THE EXERCISE: Can you reproduce the following data line for line, without changing anything?

(Collected data entries)
* BEGIN *
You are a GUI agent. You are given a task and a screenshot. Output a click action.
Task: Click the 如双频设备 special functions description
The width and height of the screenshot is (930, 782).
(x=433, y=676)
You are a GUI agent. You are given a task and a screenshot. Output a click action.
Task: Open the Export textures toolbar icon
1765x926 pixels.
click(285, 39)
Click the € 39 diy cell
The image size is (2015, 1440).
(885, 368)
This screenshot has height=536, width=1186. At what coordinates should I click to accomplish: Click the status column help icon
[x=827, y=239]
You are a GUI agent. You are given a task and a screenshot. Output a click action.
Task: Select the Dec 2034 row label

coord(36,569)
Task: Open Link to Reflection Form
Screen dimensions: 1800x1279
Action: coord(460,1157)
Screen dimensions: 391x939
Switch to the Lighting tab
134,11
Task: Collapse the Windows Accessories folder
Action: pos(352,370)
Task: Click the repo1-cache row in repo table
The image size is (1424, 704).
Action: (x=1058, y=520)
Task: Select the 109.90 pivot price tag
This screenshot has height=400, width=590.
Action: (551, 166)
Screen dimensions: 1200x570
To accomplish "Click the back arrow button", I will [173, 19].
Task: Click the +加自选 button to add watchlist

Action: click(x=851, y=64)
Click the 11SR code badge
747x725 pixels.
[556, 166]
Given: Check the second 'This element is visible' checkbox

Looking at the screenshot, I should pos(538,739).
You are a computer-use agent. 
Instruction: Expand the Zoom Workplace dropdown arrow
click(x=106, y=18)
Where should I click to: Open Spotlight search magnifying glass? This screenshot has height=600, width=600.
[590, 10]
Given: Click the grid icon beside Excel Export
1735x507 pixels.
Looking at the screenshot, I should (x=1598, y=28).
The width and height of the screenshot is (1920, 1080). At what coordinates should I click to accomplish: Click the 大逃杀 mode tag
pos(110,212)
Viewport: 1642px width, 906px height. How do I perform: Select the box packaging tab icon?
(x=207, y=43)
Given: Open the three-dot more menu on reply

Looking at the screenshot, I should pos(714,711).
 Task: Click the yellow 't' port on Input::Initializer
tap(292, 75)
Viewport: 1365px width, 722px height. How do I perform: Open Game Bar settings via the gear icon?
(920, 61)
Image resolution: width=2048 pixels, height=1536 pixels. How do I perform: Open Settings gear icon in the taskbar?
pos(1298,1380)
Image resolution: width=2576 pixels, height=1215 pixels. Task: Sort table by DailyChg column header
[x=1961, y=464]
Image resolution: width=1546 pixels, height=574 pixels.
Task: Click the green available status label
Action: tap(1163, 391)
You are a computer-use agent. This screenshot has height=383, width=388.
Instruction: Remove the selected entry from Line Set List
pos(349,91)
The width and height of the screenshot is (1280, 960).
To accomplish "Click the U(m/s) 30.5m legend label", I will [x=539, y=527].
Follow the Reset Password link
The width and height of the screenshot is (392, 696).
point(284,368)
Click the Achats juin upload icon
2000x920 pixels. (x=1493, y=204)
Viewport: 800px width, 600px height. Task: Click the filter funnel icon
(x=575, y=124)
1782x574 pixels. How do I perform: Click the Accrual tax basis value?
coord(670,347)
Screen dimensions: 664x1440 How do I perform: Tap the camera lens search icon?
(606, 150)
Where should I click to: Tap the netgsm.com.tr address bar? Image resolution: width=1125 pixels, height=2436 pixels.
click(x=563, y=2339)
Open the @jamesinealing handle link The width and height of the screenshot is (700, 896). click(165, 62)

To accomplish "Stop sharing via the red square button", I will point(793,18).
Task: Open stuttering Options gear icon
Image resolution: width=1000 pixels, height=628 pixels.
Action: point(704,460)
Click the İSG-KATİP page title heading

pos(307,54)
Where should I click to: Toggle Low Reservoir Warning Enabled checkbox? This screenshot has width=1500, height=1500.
* END *
ANSWER TO THIS EXERCISE:
You are a GUI agent. You are given a task and a screenshot. Output a click action.
Task: Click the 如双频设备 special functions description
The width and height of the screenshot is (930, 782).
(x=433, y=676)
You are a GUI agent. You are given a task and a screenshot. Output a click action.
Task: Open the Export textures toolbar icon
1765x926 pixels.
click(285, 39)
Click the € 39 diy cell
The image size is (2015, 1440).
(885, 368)
This screenshot has height=536, width=1186. At what coordinates should I click to accomplish: Click the status column help icon
[x=827, y=239]
You are a GUI agent. You are given a task and a screenshot. Output a click action.
Task: Select the Dec 2034 row label

coord(36,569)
Task: Open Link to Reflection Form
Screen dimensions: 1800x1279
Action: coord(460,1157)
Screen dimensions: 391x939
Switch to the Lighting tab
134,11
Task: Collapse the Windows Accessories folder
Action: pos(352,370)
Task: Click the repo1-cache row in repo table
The image size is (1424, 704).
Action: (x=1058, y=520)
Task: Select the 109.90 pivot price tag
This screenshot has height=400, width=590.
Action: (551, 166)
Screen dimensions: 1200x570
To accomplish "Click the back arrow button", I will [173, 19].
Task: Click the +加自选 button to add watchlist

Action: click(x=851, y=64)
Click the 11SR code badge
747x725 pixels.
[556, 166]
Given: Check the second 'This element is visible' checkbox

Looking at the screenshot, I should pos(538,739).
You are a computer-use agent. 
Instruction: Expand the Zoom Workplace dropdown arrow
click(x=106, y=18)
Where should I click to: Open Spotlight search magnifying glass? This screenshot has height=600, width=600.
[590, 10]
Given: Click the grid icon beside Excel Export
1735x507 pixels.
Looking at the screenshot, I should (x=1598, y=28).
The width and height of the screenshot is (1920, 1080). At what coordinates should I click to accomplish: Click the 大逃杀 mode tag
pos(110,212)
Viewport: 1642px width, 906px height. How do I perform: Select the box packaging tab icon?
(x=207, y=43)
Given: Open the three-dot more menu on reply

Looking at the screenshot, I should pos(714,711).
 Task: Click the yellow 't' port on Input::Initializer
tap(292, 75)
Viewport: 1365px width, 722px height. How do I perform: Open Game Bar settings via the gear icon?
(920, 61)
Image resolution: width=2048 pixels, height=1536 pixels. How do I perform: Open Settings gear icon in the taskbar?
pos(1298,1380)
Image resolution: width=2576 pixels, height=1215 pixels. Task: Sort table by DailyChg column header
[x=1961, y=464]
Image resolution: width=1546 pixels, height=574 pixels.
Task: Click the green available status label
Action: tap(1163, 391)
You are a computer-use agent. This screenshot has height=383, width=388.
Instruction: Remove the selected entry from Line Set List
pos(349,91)
The width and height of the screenshot is (1280, 960).
To accomplish "Click the U(m/s) 30.5m legend label", I will [x=539, y=527].
Follow the Reset Password link
The width and height of the screenshot is (392, 696).
point(284,368)
Click the Achats juin upload icon
2000x920 pixels. (x=1493, y=204)
Viewport: 800px width, 600px height. Task: Click the filter funnel icon
(x=575, y=124)
1782x574 pixels. How do I perform: Click the Accrual tax basis value?
coord(670,347)
Screen dimensions: 664x1440 How do I perform: Tap the camera lens search icon?
(606, 150)
Where should I click to: Tap the netgsm.com.tr address bar? Image resolution: width=1125 pixels, height=2436 pixels.
click(x=563, y=2339)
Open the @jamesinealing handle link The width and height of the screenshot is (700, 896). click(165, 62)

To accomplish "Stop sharing via the red square button", I will point(793,18).
Task: Open stuttering Options gear icon
Image resolution: width=1000 pixels, height=628 pixels.
Action: point(704,460)
Click the İSG-KATİP page title heading

pos(307,54)
Where should I click to: Toggle Low Reservoir Warning Enabled checkbox? This screenshot has width=1500, height=1500.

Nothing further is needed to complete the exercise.